Der ukrainische Präsident Wolodymyr Selenskyj warf der EU vor, immer noch nicht russische Energieimporte verboten zu haben. Jeden Tag zahlten die EU-Staaten eine Milliarde Euro für Gas und Öl, mit denen die russischen Kriegsanstrengungen finanziert würden. "Der Druck auf Russland ist buchstäblich eine Frage der Rettung von Leben. Jeder Tag des Zögerns, der Schwäche, der verschiedenen Streitigkeiten oder der Vorschläge zur 'Befriedung' des Aggressors auf Kosten des Opfers bedeutet lediglich, dass noch mehr Ukrainer getötet werden", sagte er.
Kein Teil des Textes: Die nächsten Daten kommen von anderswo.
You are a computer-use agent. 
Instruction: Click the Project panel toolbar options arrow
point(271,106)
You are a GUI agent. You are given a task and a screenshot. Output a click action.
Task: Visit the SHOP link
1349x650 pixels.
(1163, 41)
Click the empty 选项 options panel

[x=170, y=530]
Der staatliche ukrainische Gaskonzern und Netzbetreiber forderte von Deutschland in diesem Zusammenhang, die Erdgas-Lieferung über die Pipeline Nord Stream 1 einzustellen oder stark zu drosseln. Eine entsprechende Bitte sei der deutschen Regierung zugestellt worden, erklärt Serhij Makogon im ukrainischen Fernsehen. Deutsches Recht erlaube einen Betrieb der Pipeline unter der Bedingung, dass dadurch die Gasversorgung Europas gesichert werde. Russland trage jedoch nicht zu einer sicheren Gasversorgung bei.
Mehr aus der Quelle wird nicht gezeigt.